----- LISTED RECORDS

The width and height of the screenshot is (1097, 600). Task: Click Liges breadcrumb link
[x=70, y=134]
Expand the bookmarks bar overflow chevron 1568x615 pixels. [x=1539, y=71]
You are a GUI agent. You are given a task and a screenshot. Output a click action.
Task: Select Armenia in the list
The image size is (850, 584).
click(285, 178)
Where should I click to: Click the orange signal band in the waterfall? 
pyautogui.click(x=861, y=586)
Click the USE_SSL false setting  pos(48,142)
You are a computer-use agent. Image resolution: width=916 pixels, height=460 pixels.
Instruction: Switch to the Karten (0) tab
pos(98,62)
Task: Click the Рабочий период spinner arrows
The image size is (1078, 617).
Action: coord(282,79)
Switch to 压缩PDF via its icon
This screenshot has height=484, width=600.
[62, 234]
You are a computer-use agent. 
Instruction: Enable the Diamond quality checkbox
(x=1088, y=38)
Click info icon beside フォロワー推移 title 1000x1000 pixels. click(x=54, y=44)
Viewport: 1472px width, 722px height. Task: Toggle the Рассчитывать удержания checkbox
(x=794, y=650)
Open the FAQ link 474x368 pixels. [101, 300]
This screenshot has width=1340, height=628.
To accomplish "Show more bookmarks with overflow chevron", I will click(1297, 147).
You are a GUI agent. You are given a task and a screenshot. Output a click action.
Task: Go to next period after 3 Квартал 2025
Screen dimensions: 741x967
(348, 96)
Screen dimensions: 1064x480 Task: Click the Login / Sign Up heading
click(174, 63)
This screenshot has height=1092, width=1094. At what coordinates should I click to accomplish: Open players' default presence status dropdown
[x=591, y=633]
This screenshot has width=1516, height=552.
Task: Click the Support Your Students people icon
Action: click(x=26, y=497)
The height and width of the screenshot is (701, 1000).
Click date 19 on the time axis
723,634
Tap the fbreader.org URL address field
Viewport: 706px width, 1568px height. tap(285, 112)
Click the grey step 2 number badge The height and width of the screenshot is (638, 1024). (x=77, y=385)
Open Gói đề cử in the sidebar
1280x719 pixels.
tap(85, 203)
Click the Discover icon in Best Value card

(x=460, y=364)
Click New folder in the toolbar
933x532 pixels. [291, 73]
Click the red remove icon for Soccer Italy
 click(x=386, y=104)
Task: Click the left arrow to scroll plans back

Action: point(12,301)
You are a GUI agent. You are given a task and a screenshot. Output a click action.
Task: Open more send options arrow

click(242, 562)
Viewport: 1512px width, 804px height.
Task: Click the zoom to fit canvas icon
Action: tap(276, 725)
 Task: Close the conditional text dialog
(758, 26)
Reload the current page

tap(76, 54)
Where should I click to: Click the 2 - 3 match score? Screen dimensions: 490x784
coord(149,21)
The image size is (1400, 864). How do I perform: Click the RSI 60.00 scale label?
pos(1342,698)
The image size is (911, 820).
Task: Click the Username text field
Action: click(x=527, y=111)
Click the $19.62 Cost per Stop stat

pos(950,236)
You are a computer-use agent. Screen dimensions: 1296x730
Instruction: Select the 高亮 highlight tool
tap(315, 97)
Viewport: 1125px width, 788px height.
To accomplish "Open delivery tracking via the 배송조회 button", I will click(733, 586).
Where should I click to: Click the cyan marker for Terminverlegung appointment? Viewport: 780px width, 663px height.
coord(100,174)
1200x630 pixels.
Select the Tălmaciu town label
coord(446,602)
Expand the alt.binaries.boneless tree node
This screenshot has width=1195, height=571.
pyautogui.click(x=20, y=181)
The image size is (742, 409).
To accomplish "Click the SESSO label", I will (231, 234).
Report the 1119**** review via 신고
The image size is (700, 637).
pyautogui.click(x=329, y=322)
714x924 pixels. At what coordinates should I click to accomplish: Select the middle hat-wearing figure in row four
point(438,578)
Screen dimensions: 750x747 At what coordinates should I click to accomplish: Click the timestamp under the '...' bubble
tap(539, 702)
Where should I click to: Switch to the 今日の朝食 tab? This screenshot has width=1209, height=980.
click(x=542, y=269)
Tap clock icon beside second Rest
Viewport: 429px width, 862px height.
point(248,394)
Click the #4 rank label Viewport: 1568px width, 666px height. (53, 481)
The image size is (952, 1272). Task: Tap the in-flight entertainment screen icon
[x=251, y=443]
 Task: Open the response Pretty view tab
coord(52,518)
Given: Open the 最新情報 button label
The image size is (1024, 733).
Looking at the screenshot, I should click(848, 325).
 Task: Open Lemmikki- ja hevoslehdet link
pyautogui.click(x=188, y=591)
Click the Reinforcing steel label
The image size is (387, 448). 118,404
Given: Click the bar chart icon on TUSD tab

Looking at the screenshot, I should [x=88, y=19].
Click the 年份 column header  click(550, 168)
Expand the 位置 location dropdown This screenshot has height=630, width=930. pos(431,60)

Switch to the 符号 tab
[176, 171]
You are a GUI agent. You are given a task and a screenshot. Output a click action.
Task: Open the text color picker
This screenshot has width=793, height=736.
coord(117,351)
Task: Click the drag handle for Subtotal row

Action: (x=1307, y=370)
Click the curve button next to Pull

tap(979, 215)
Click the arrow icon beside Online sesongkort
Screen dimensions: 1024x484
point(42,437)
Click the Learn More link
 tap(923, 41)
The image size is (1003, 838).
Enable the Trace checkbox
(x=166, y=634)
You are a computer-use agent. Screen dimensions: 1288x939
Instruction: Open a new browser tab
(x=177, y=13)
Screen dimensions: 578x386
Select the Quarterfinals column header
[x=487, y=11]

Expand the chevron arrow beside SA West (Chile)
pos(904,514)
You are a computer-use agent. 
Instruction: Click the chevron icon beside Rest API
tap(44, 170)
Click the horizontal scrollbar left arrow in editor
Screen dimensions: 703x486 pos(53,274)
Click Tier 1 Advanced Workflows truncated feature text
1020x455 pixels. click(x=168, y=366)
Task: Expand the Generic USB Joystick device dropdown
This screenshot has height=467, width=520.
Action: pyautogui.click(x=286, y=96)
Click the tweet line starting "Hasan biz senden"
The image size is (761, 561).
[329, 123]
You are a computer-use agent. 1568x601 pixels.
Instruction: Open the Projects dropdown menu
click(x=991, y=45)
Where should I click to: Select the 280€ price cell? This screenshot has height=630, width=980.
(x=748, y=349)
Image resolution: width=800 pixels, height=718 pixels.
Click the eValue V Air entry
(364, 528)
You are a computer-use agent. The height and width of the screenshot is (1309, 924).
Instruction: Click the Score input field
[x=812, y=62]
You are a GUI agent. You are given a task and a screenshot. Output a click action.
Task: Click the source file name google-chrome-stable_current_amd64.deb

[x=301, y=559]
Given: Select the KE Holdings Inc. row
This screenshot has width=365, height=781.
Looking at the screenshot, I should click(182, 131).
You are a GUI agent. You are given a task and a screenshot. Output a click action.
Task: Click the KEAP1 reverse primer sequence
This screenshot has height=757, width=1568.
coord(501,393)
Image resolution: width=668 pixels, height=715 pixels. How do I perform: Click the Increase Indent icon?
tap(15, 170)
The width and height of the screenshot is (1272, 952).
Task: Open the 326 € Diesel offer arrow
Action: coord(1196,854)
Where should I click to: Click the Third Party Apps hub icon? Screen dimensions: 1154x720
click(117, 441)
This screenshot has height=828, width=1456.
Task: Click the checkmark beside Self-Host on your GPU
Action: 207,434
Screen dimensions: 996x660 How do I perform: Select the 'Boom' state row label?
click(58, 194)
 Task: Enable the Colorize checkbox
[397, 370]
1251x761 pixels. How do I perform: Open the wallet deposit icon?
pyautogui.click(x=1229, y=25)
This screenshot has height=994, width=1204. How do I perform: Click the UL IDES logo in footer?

----------

**WHAT TO DO:** Exactly as they stand in the records above, print the lines from the one containing "1251x761 pixels. How" through the final line, inclusive.

**WRITTEN SOLUTION:**
1251x761 pixels. How do I perform: Open the wallet deposit icon?
pyautogui.click(x=1229, y=25)
This screenshot has height=994, width=1204. How do I perform: Click the UL IDES logo in footer?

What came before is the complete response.